## Extrait du texte
Mon joli monastère !

Pour peu que vous connaissiez le bonhomme ayant l’insigne honneur d’être parcouru par vos petits yeux fébriles, vous ne pouvez ignorer que, bien que doté d’une relative tolérance, il cache aussi un bouffeur de cureton de première catégorie. C’est donc avec certaines réserves que ce dernier se préparait à gagner le monastère de Mar Musa, au nord de Damas, au sud de Homs. Mais la rumeur parlant de toit et gueuleton gratuit éveilla illico ses instincts émoussés d’auvergnat.

Le lieu se situant à vingt bornes de toute civilisation, il lui fut permis d’expérimenter toutes les joies auxquelles s’expose l’innocent auto-stoppeur nocturne, et sur lesquelles nous ferons une rapide ellipse…. On peut évoquer succinctement la ribambelle d’acteurs impliqués, à savoir, dans le désordre, quelques chiens errants, des kurdes enjoués, un routier irakien moustachu aux airs de violeur en série, un plein commissariat tatillon et d’humeur farfouilleuse, une meute de chacals colle-aux-basques, un livreur malhonnête de fallafels & chawarmas, une vingtaine de militaires nyctalopes planqués derrière un talus pour mieux vous sauter dessus, et deux rapineurs en moto décidé à vous faire les poches après vous avoir pris en amazone. Un coin de désert tout droit sorti d’un album de Goscinny où l’on ne s’attend plus qu’à tomber sur un montreur d’ours ou un défilé de majorettes au prochain buisson.

Marmusa - monastere

Vous le voyez, là-haut, plein centre, tout petit ??!? Une bonne petite montée !

Fort heureusement ce n’est qu’une menue volée de 200 marches et au moins autant de mètres de dénivelé qui réceptionnent le voyageur fatigué. Après avoir bredouillé vos aventures autour d’une table conviviale et éclectique, vous bénissez le Très Saint Sommier de bien vouloir vous porter vers un sommeil réparateur…


Il est 8h du matin.

Les paupières qui ne demandent qu’à tirer le rideau s’ouvrent soudain à n’en plus pouvoir : vous venez de sortir de votre chambre troglodyte et admirez pour la première fois la vue qui s’offre du nid d’aigle consacré. D’un soleil qui s’élève plein axe sur les dunes de sables d’un plateau craquelé, lignes brisées par ces deux à-pics hérissés qui enserrent le monastère, lui-même sis sur un promontoire rocheux vertigineux le long duquel serpente l’escalier susnommé et le lit d’un oued asséché qui s’étouffe dans l’erg contrebas. Renversant.

## Votre objectif
Rédigez la suite du récit sur le monastère de Mar Musa, en reprenant juste après sa dernière phrase. Les enregistrements qui suivent n'ont aucun rapport avec le texte.

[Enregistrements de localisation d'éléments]

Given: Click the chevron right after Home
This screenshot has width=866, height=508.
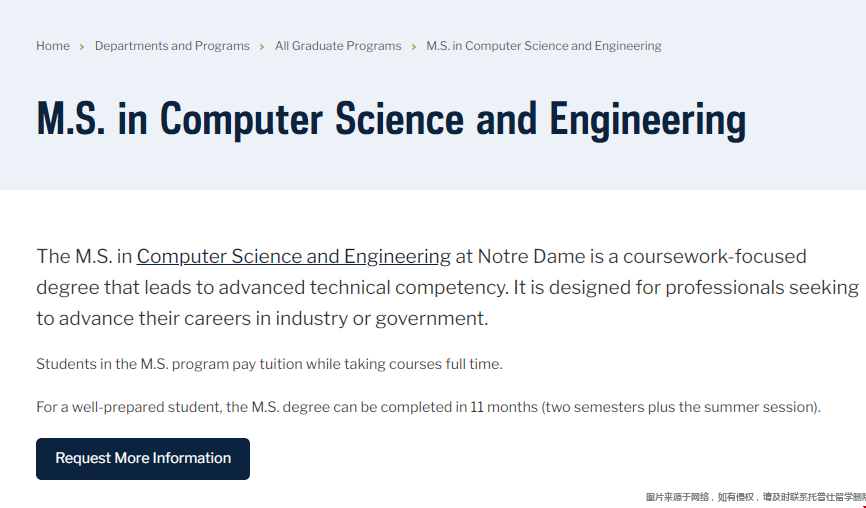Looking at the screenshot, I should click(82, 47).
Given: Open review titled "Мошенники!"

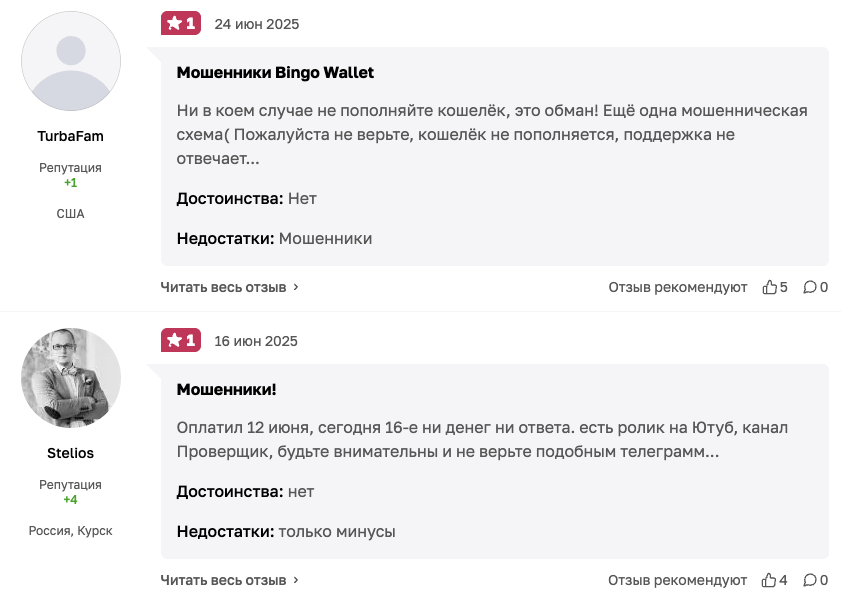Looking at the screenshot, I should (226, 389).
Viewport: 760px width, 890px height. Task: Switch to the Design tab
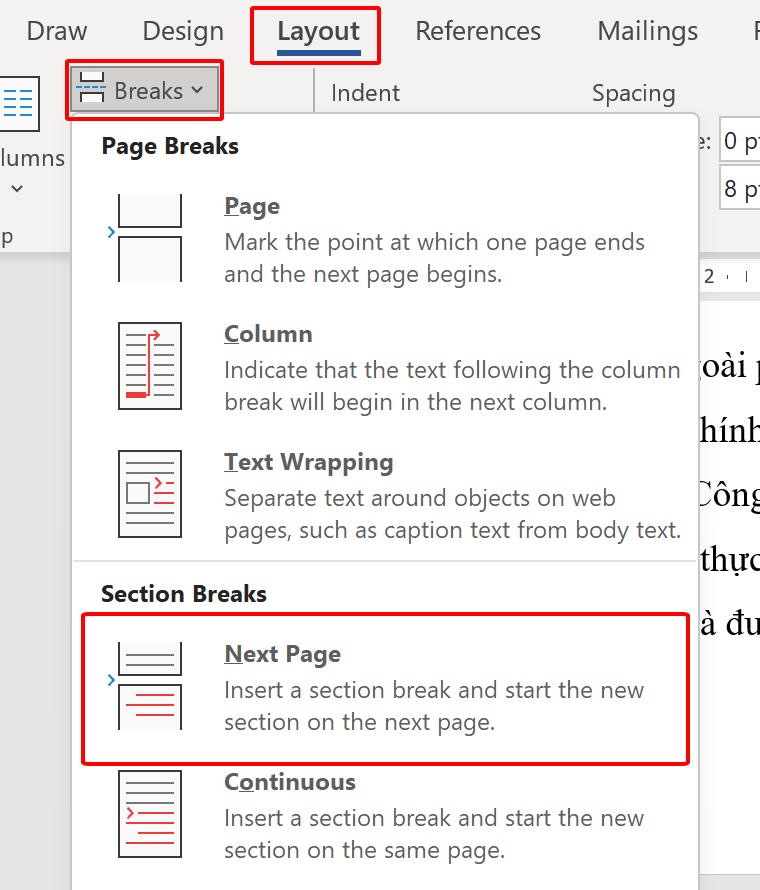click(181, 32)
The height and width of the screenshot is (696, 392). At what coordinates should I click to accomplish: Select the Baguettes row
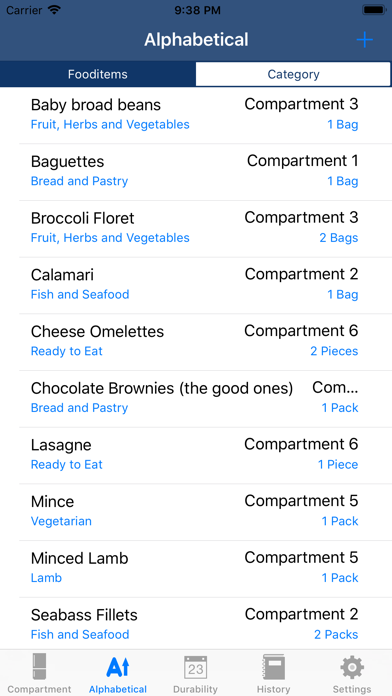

## Réponse rédigée
Marmusa - paysage

Le soir venu c’est pas mal non plus (excepté le fil du “telefrik” au premier plan…)

La vie monastique est cadencée par le cycle régulier des Frères en prière ou en méditation. Le matin, il s’agit de gagner son pain. La pitance est gratos, certes, mais la charité chrétienne est bien ordonnée. Dans cette communauté, on participe selon son bon gré aux tâches quotidiennes, cuisine, vaisselle, ménage… et on peut aussi mettre la main à la patte sur de menus travaux.

Un bon taf de est de se joindre à Bart. Il est en charge d’un petit programme de développement agronomique avec les paysans du secteur. Le surpâturage a accéléré la désertification des sommets environnants, où les troupeaux de chèvres ont dévoré les dernières touffes d’herbes des montagnes qui y survivaient, il faut raviver la zone. Ramassage de graines, écossage, maniement de la bêche et du râteau, semis…. Sergio, jardinier sous nos latitudes, et touriste de passage, dispense ses conseils aguerris.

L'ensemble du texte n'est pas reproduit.